▶ **WHAT THE TASK ASKS**
Every entry that follows is to be set down exactly, with its pictures omitted.
BEGIN DATA
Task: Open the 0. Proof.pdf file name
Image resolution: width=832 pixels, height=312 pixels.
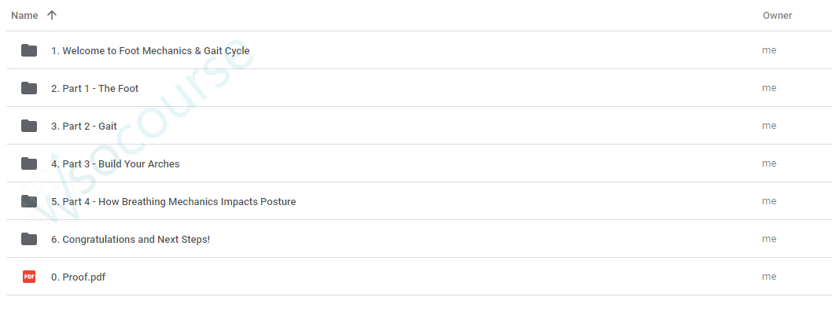Action: (78, 277)
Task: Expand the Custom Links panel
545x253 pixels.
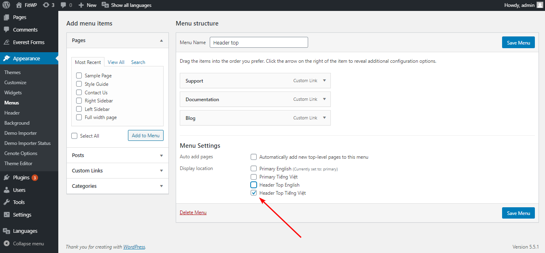Action: 162,171
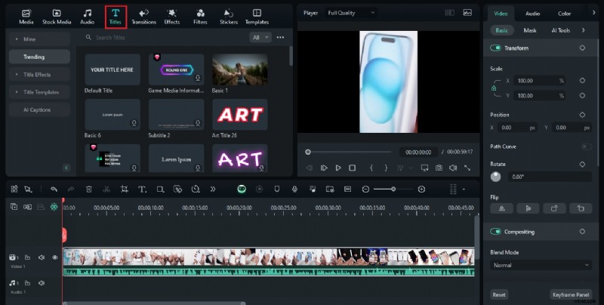Click the Keyframe Panel button
604x305 pixels.
click(570, 294)
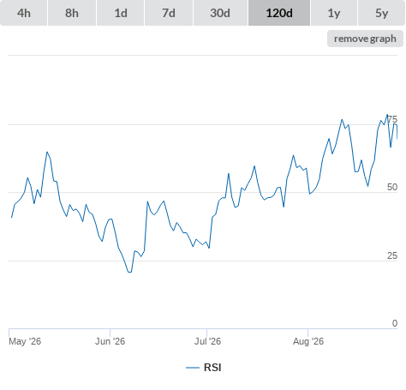This screenshot has width=406, height=390.
Task: Switch to the 8h time range
Action: coord(72,13)
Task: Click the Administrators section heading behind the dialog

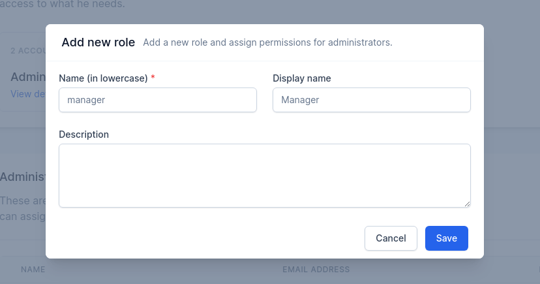Action: [x=23, y=177]
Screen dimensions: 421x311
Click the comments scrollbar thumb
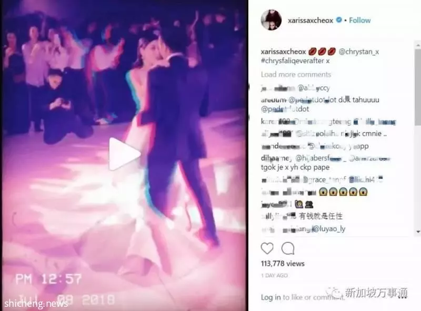tap(417, 88)
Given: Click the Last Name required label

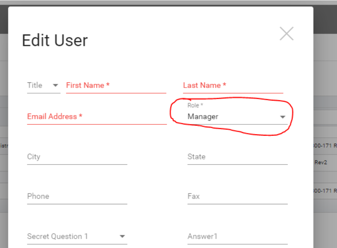Looking at the screenshot, I should tap(204, 85).
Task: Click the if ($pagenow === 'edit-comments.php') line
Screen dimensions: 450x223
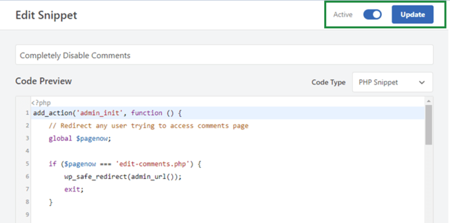Action: tap(125, 164)
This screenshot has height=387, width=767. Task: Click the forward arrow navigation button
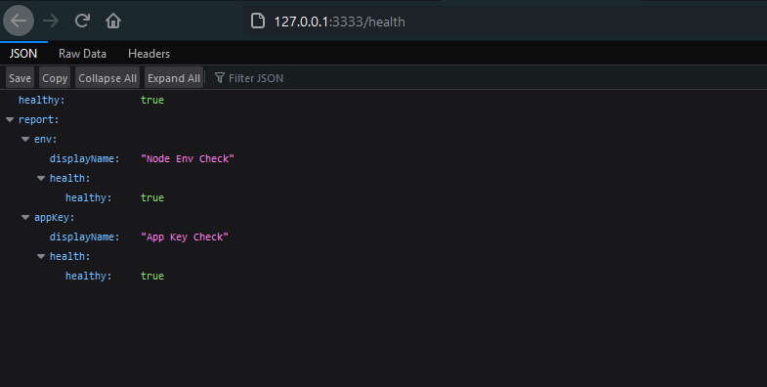51,22
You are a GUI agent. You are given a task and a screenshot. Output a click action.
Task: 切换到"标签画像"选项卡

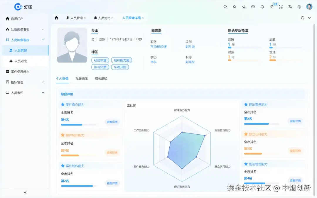point(81,79)
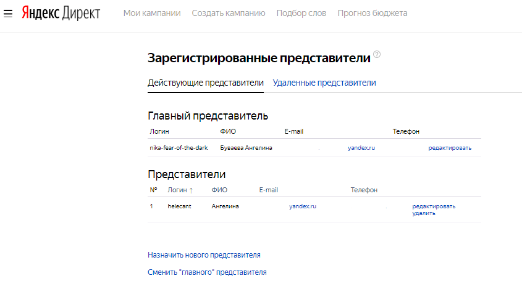Click the Директ logo text
Viewport: 522px width, 281px height.
pos(82,13)
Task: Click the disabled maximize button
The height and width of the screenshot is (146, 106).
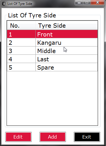Action: coord(87,2)
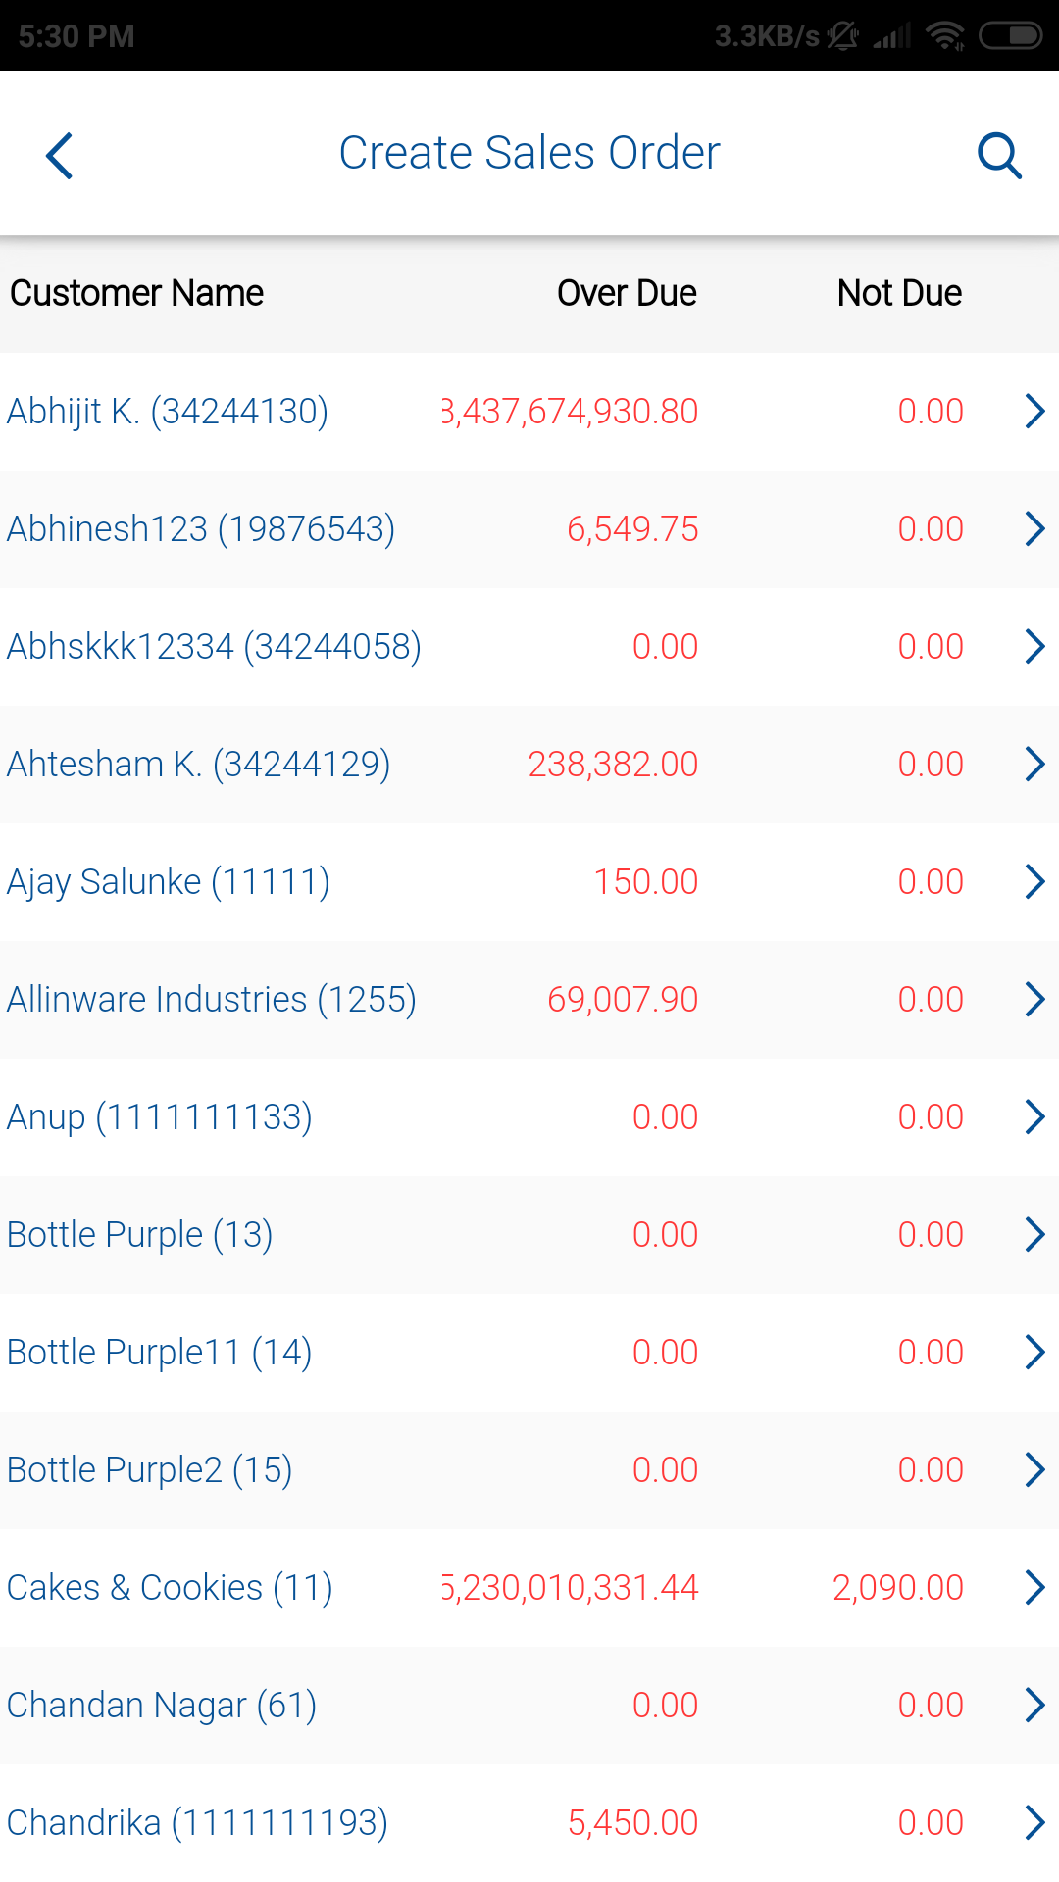Tap the Wi-Fi status icon
1059x1882 pixels.
[x=944, y=36]
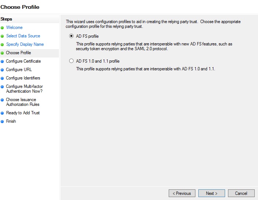Click the blue bullet beside Configure Certificate
258x200 pixels.
[2, 62]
END DATA
▶ **OUTPUT OF THE EXERCISE**
Task: Open the 0. Proof.pdf file name
Image resolution: width=832 pixels, height=312 pixels.
Action: (78, 277)
Task: Expand the Custom Links panel
545x253 pixels.
Action: 162,171
Click the Keyframe Panel button
604x305 pixels.
click(570, 294)
This screenshot has width=406, height=390.
Task: Switch to the 8h time range
Action: coord(72,13)
Task: Click the Administrators section heading behind the dialog

Action: [x=23, y=177]
Screen dimensions: 421x311
Click the comments scrollbar thumb
tap(417, 88)
Given: Click the Last Name required label

Looking at the screenshot, I should tap(204, 85).
Task: Click the if ($pagenow === 'edit-comments.php') line
Screen dimensions: 450x223
Action: tap(125, 164)
This screenshot has height=387, width=767. Task: Click the forward arrow navigation button
51,22
You are a GUI agent. You are given a task and a screenshot. Output a click action.
Task: 切换到"标签画像"选项卡

point(81,79)
Click the Директ logo text
Viewport: 522px width, 281px height.
pos(82,13)
Task: Click the disabled maximize button
The height and width of the screenshot is (146, 106).
Action: coord(87,2)
Tap the Wi-Fi status icon
1059x1882 pixels.
[x=944, y=36]
Click the blue bullet beside Configure Certificate
258x200 pixels.
[2, 62]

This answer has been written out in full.